▶ _Document excerpt_:
***
# Reinforcement Learning

**What is Reinforcement Learning**

Reinforcement learning (RL) is an area of machine learning concerned with how software agents ought to take actions in an environment in order to maximize some notion of cumulative reward. Reinforcement learning is one of three basic machine learning paradigms, alongside supervised learning and unsupervised learning. 

**Objective**

Basically, we will implement a simple game  (tic-tac-toe) to enhance the learning of the reinfocement learning algorithm.

**How we will implement**

To formulate this reinfocement learning problem, we will focus int three major components: **state, action and reward**.

Therefore, we will initialise a 3x3 board with zeros indicationg available positions and update positions with 1 if player 1 takes a move and -1 if player 2 takes a move. The action is what positions a  player can choose based on the current board state. Reward is between 0 and 1 and is only given at the end of the game.

For each state of the game, we will get the hash code of the current state of the board. To implement this, we'll use hash function, that is, we'll map the current board to a hash code to specify each board with its own code.
***
▶ _Available data_:
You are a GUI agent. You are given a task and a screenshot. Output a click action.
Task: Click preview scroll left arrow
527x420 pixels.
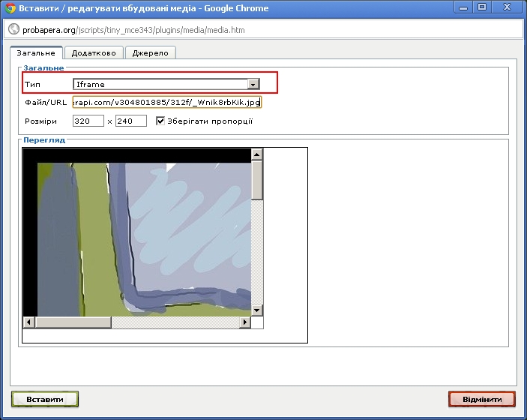click(29, 323)
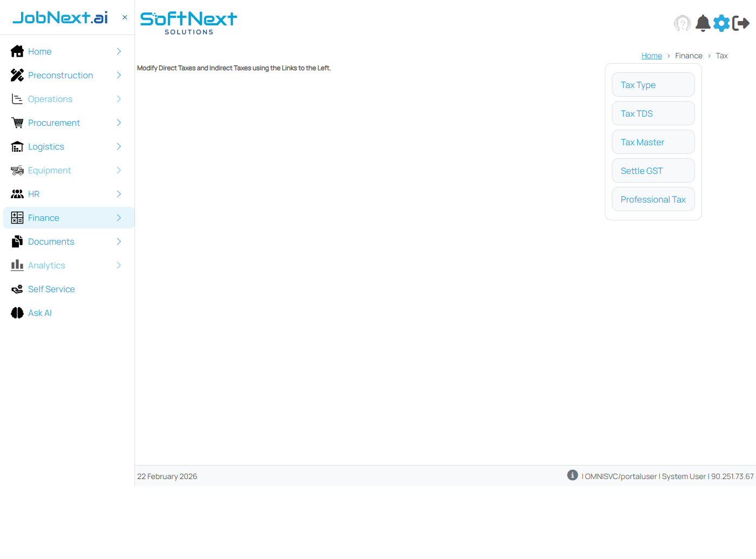Viewport: 756px width, 559px height.
Task: Go to Home via breadcrumb link
Action: (651, 56)
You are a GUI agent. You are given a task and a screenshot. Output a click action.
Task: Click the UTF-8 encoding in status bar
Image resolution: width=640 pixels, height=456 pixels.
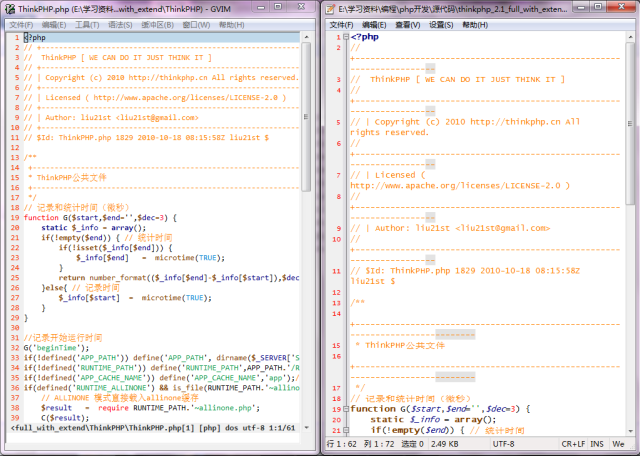(503, 443)
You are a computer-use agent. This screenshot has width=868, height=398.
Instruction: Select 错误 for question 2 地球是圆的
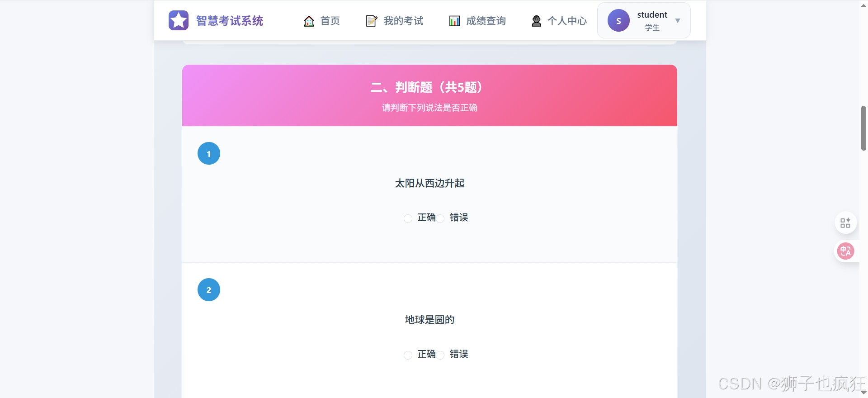(x=441, y=355)
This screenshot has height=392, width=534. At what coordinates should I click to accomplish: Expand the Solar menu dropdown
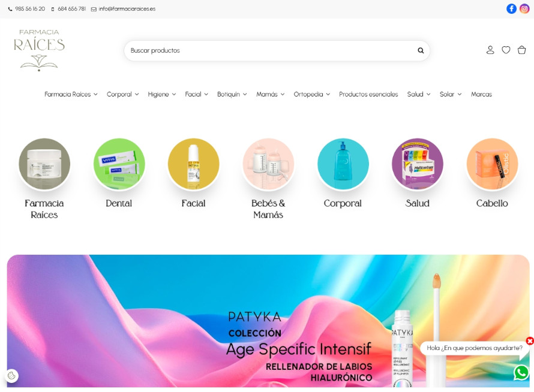[x=450, y=95]
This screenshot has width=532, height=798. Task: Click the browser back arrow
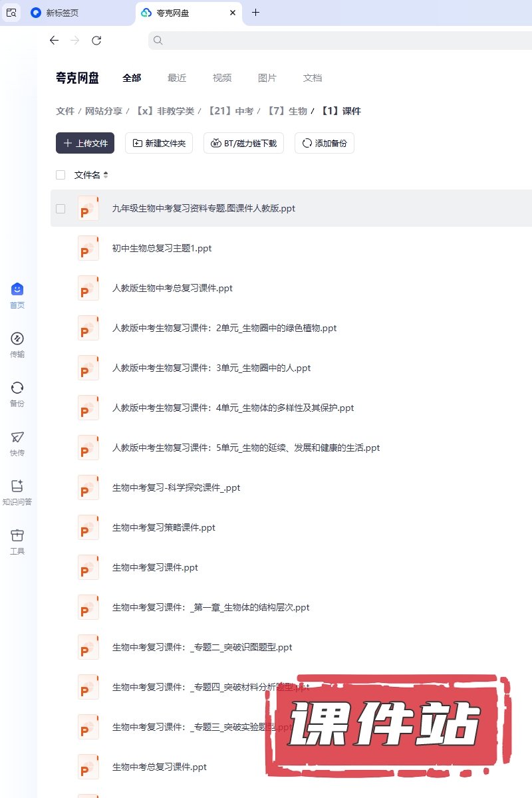point(55,41)
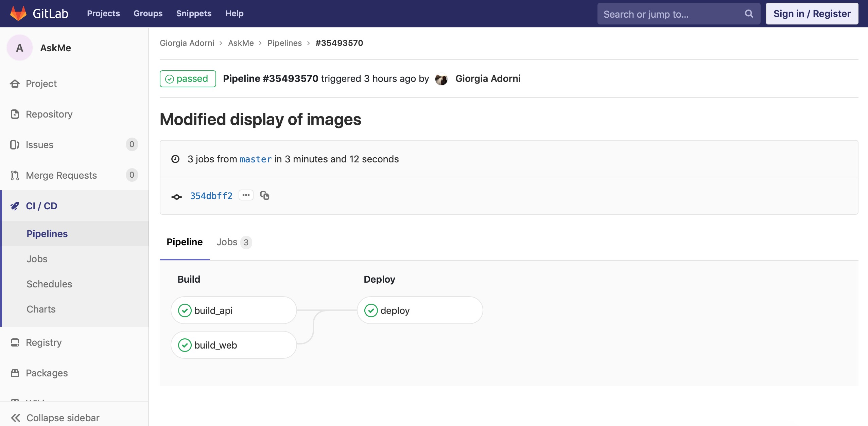Click Sign in / Register button
This screenshot has height=426, width=868.
click(x=812, y=14)
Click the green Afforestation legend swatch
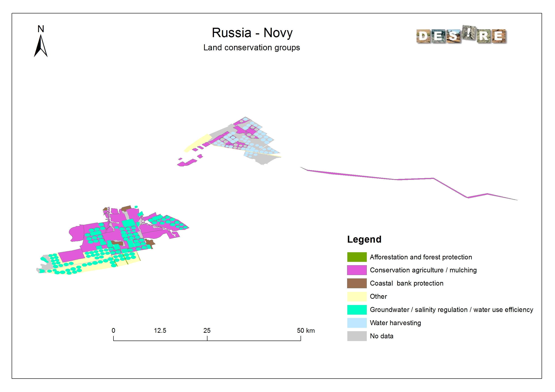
***
▶ _What to work on_:
#1 Return every line of the records that contains the string "This". Case counts.
#2 Go on with the reinforcement learning text on tic-tac-toe from the point where it stops.

▶ _Results_:
#1
You are a computer-use agent. This screenshot has width=868, height=398.
This screenshot has height=392, width=534. At what coordinates should I click to accomplish: Expand the Solar menu dropdown
This screenshot has width=532, height=798. Task: Click the browser back arrow
This screenshot has height=426, width=868.

#2
**Reference**

https://towardsdatascience.com/reinforcement-learning-implement-tictactoe-189582bea542

https://en.wikipedia.org/wiki/Reinforcement_learning


In [0]:
# We will follow this two sessions to implement an algorithm to
# make a machine learn to play tic-tac-toe through the reinforcement learning
# algorithm:
#
#   1) Train two agents (machine) to play against each other and save their
#   policy that was given by the reward at the end of each game 
#   2) Load the policy and make the agent to play against human



In [0]:
import numpy as np # import numpy to use a simple array to represent the board
import pickle

In [0]:
# Tic-Tac-Toe board rows and columns
BOARD_ROWS = 3
BOARD_COLS = 3

### Board State



1.   Act as both board and judger
2.   It has functions recording board state of both players and update state when either player takes an action
3. At the end of the game, its be able to judge what was the best play and give reward to the player that did it  




In [0]:
class State:
  
  # Its like cpp constructor but here we have a predefined method (__init__)
  def __init__(self, p1, p2):
    # Init the board with zeros (its a 3x3 array)
    self.board = np.zeros((BOARD_ROWS, BOARD_COLS))
    self.p1 = p1
    self.p2 = p2
    self.isEnd = False
    self.boardHash = None # hash of the board is not initialized because we will use getHash function to do it
    #init p1 plays first
    self.playerSymbol = 1

  # Hashes the current board states, so that ir can be stored in 
  # the state-value dictionary
  def getHash(self):
    # reshape the 3x3 array to a 1x9 vector (to get the board hash)
    self.boardHash = str(self.board.reshape(BOARD_COLS * BOARD_ROWS))
    return self.boardHash

  # Checks sum of rows, columns and diagonals, and return 1 if p1 
  # wins, -1 if p2 wins, 0 if draw and None if the game is not yed ended
  # At the end of the game, 1 is rewarded to winner and 0 to loser.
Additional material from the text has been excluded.